→ DIRECTIONS: This exercise calls for all the entries that follow to be set down exactly, without their images.

→ DATA RECORDS:

********************

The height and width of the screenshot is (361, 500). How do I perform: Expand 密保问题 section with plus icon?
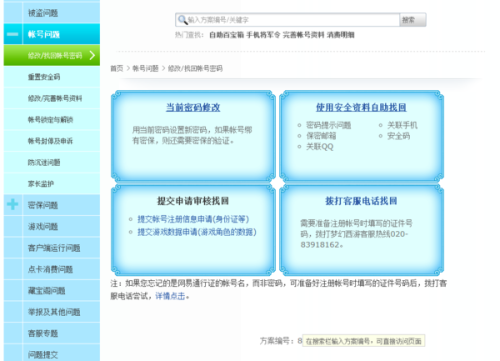point(13,205)
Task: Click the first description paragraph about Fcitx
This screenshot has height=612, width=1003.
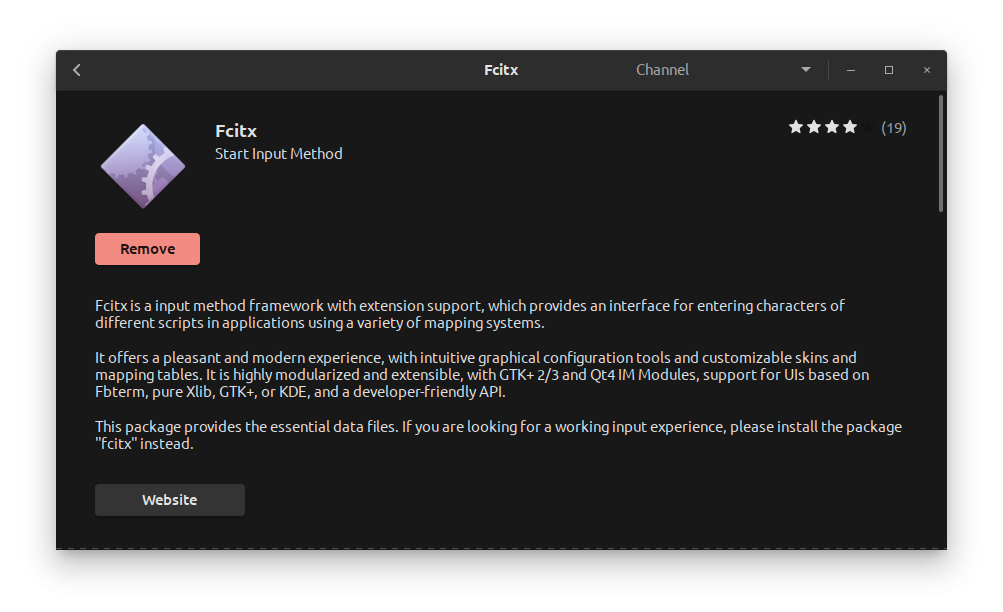Action: (x=470, y=314)
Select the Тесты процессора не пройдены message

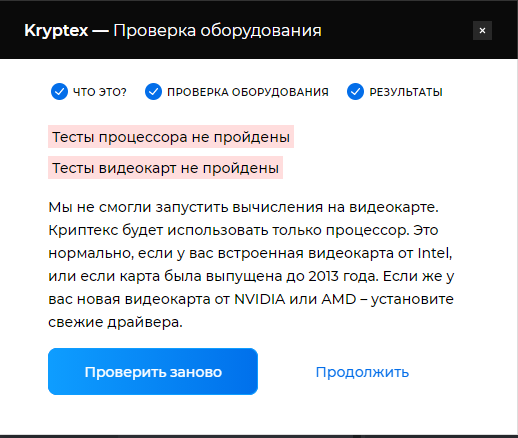171,137
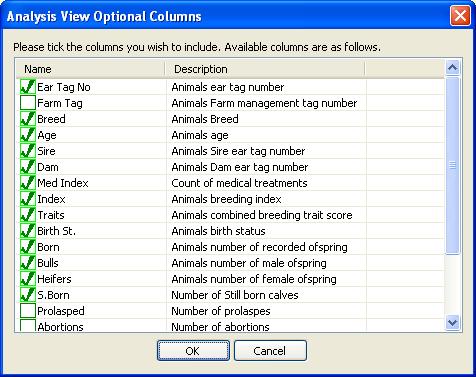Screen dimensions: 476x377
Task: Disable the Age column checkbox
Action: pos(28,135)
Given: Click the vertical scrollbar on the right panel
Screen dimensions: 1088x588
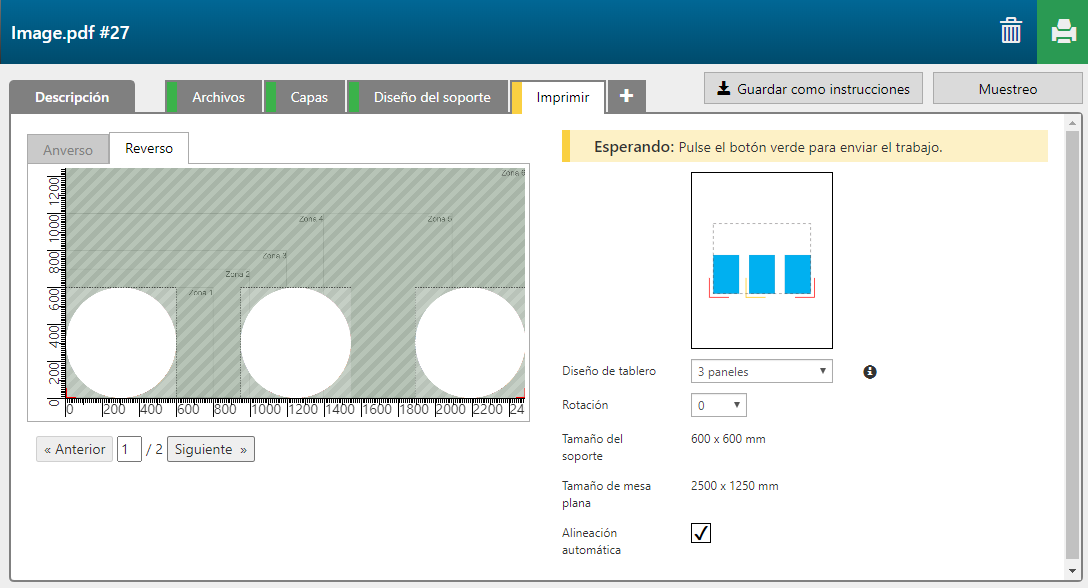Looking at the screenshot, I should click(x=1073, y=340).
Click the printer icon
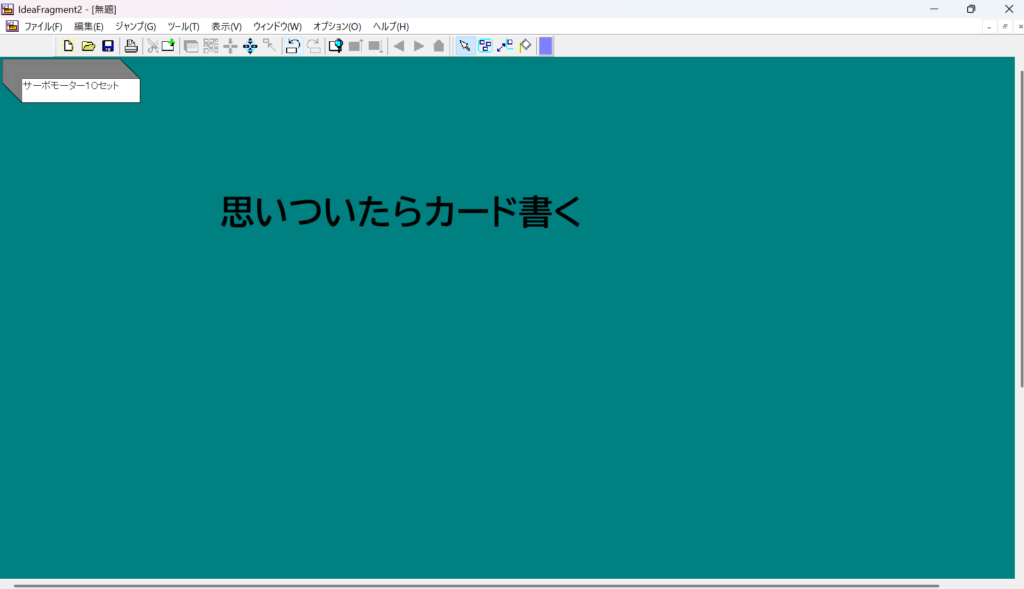This screenshot has width=1024, height=589. pyautogui.click(x=131, y=46)
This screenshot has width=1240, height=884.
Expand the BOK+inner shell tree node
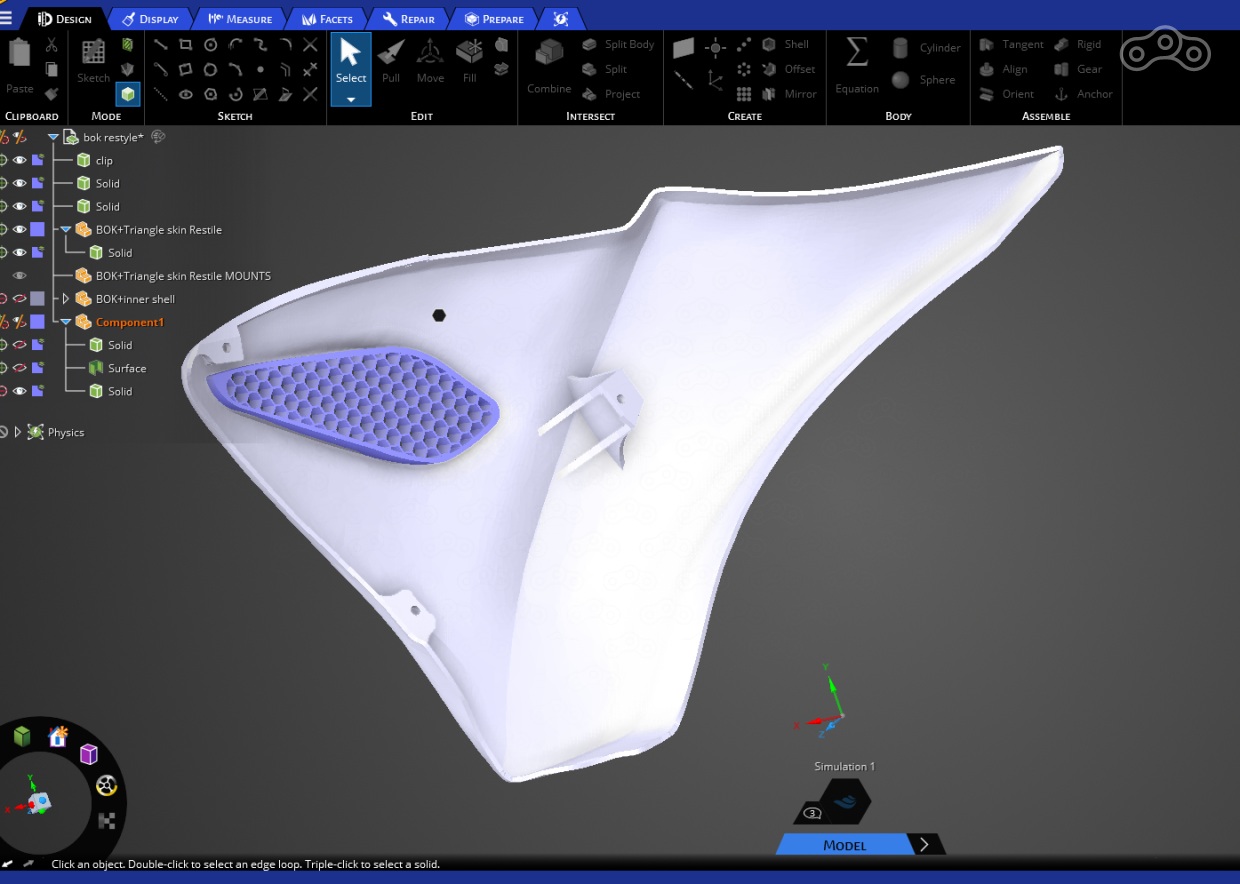tap(66, 299)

********************

→ ANSWER BOX:
The height and width of the screenshot is (361, 500). How do I perform: Expand 密保问题 section with plus icon?
point(13,205)
Task: Click the first description paragraph about Fcitx
This screenshot has height=612, width=1003.
Action: (x=470, y=314)
Select the Тесты процессора не пройдены message

171,137
Screen dimensions: 476x377
Task: Disable the Age column checkbox
Action: pos(28,135)
Given: Click the vertical scrollbar on the right panel
Screen dimensions: 1088x588
Looking at the screenshot, I should click(x=1073, y=340).
Click the printer icon
This screenshot has width=1024, height=589. pyautogui.click(x=131, y=46)
This screenshot has width=1240, height=884.
Expand the BOK+inner shell tree node
tap(66, 299)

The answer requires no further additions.